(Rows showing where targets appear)
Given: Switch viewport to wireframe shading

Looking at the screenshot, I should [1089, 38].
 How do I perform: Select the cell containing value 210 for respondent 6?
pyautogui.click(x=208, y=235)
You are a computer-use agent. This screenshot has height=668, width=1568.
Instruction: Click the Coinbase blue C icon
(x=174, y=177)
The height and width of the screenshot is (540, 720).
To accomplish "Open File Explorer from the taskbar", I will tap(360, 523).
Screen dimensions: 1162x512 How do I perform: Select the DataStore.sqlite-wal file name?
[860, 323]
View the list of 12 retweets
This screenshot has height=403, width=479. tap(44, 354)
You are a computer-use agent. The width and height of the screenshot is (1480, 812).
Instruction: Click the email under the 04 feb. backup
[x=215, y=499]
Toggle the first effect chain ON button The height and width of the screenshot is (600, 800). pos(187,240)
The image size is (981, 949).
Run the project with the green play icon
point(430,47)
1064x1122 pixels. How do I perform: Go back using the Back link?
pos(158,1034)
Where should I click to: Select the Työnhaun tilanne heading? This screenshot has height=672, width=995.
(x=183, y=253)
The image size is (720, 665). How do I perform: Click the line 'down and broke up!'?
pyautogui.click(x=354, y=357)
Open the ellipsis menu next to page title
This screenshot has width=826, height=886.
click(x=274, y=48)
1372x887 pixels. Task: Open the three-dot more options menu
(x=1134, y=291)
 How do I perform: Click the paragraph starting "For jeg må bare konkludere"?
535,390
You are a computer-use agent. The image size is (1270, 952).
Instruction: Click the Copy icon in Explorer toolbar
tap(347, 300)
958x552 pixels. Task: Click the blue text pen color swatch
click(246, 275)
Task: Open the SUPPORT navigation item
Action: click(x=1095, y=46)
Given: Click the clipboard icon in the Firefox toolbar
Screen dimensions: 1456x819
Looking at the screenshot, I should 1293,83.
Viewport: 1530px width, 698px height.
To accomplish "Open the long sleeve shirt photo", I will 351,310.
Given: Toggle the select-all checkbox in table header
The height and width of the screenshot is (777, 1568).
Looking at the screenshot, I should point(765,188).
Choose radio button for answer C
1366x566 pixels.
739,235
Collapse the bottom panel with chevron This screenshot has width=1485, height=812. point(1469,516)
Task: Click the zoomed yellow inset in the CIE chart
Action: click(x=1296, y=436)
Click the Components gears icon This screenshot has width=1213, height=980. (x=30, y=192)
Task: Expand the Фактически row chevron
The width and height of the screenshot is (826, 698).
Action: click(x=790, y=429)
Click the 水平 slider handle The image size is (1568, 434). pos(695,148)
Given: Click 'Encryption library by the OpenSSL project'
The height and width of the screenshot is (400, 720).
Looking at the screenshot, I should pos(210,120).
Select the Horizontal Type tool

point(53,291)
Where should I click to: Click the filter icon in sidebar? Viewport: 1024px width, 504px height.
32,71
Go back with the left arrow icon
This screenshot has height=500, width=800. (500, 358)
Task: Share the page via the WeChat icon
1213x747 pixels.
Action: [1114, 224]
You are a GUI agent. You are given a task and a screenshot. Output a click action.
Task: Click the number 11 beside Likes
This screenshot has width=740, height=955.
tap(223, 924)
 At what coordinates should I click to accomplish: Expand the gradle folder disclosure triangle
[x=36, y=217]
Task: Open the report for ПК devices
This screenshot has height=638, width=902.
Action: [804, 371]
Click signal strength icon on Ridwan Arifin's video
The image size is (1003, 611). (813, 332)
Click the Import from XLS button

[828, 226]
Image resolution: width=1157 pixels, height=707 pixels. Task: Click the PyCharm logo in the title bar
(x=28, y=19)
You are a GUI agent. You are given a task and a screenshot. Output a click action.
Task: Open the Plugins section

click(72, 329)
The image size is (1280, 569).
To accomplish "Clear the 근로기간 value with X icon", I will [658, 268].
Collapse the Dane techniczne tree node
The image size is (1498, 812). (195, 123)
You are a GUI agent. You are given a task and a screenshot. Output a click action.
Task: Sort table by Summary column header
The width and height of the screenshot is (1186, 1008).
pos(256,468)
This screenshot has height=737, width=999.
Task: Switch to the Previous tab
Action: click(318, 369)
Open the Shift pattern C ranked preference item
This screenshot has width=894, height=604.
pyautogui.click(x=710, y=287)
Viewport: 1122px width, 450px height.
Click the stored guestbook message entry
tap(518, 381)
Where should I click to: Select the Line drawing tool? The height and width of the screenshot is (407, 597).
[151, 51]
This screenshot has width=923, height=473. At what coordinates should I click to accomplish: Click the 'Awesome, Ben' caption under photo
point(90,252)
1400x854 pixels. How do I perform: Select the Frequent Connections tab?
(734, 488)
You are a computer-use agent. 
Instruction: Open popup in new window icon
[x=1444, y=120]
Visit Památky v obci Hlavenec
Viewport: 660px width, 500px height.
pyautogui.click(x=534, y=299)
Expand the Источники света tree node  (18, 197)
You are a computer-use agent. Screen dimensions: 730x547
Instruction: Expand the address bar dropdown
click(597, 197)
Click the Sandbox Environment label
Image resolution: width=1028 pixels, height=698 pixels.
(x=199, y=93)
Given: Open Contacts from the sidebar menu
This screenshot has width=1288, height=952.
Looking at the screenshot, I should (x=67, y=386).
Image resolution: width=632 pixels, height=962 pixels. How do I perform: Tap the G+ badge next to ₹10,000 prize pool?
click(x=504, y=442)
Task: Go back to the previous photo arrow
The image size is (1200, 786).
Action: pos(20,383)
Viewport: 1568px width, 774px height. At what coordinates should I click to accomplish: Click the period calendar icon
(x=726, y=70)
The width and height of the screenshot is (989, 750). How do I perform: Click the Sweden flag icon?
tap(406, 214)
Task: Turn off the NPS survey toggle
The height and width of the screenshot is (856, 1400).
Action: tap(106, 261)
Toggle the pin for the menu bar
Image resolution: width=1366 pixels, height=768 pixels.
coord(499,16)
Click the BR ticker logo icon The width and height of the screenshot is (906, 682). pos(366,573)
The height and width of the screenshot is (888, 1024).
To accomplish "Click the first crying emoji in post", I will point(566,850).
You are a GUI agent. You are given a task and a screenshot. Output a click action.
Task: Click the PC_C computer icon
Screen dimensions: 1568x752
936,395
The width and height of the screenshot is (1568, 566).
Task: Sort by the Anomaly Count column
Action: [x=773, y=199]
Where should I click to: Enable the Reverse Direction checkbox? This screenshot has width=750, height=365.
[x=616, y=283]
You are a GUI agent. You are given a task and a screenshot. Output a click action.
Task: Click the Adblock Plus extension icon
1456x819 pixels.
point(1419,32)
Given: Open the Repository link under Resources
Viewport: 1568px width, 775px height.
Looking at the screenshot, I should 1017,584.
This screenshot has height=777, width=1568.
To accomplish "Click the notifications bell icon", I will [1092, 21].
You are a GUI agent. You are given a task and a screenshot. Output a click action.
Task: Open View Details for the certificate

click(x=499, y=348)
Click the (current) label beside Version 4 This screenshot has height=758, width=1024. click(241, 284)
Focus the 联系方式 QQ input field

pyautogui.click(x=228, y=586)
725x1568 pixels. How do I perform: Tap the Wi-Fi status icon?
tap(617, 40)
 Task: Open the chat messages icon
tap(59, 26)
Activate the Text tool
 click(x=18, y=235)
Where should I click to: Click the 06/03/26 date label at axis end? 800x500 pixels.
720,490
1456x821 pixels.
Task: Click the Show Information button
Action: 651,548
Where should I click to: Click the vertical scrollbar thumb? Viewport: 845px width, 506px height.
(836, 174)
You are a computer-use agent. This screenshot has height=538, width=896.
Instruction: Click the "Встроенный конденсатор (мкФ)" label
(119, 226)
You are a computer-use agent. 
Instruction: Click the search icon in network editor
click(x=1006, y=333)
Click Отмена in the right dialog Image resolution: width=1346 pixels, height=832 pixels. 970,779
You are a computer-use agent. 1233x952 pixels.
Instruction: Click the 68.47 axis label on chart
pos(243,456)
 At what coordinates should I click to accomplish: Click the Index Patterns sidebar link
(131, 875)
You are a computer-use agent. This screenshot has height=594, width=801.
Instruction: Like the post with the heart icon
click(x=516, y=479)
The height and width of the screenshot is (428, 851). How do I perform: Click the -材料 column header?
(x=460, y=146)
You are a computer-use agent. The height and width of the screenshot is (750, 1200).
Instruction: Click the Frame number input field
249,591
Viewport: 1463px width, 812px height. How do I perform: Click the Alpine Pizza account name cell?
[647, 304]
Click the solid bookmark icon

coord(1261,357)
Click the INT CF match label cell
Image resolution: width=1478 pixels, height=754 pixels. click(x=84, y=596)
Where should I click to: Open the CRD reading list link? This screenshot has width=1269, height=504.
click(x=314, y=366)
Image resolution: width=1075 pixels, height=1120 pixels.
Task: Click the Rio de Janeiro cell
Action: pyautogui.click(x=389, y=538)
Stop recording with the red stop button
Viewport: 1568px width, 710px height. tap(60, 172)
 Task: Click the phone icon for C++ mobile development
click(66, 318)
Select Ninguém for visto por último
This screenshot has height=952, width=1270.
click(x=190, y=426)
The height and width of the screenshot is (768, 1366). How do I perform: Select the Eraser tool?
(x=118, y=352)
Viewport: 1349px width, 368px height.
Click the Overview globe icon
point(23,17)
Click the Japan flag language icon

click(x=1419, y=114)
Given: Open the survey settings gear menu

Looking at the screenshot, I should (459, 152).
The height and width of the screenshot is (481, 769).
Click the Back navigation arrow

*What this task involves*
Repeat the records verbatim, from the line with "Click the BR" up to and including the line with "tap(617, 40)".

*Task output*
Click the BR ticker logo icon The width and height of the screenshot is (906, 682). pos(366,573)
The height and width of the screenshot is (888, 1024).
To accomplish "Click the first crying emoji in post", I will point(566,850).
You are a GUI agent. You are given a task and a screenshot. Output a click action.
Task: Click the PC_C computer icon
Screen dimensions: 1568x752
936,395
The width and height of the screenshot is (1568, 566).
Task: Sort by the Anomaly Count column
Action: [x=773, y=199]
Where should I click to: Enable the Reverse Direction checkbox? This screenshot has width=750, height=365.
[x=616, y=283]
You are a GUI agent. You are given a task and a screenshot. Output a click action.
Task: Click the Adblock Plus extension icon
1456x819 pixels.
point(1419,32)
Given: Open the Repository link under Resources
Viewport: 1568px width, 775px height.
Looking at the screenshot, I should 1017,584.
This screenshot has height=777, width=1568.
To accomplish "Click the notifications bell icon", I will [1092, 21].
You are a GUI agent. You are given a task and a screenshot. Output a click action.
Task: Open View Details for the certificate

click(x=499, y=348)
Click the (current) label beside Version 4 This screenshot has height=758, width=1024. click(241, 284)
Focus the 联系方式 QQ input field

pyautogui.click(x=228, y=586)
725x1568 pixels. How do I perform: Tap the Wi-Fi status icon?
tap(617, 40)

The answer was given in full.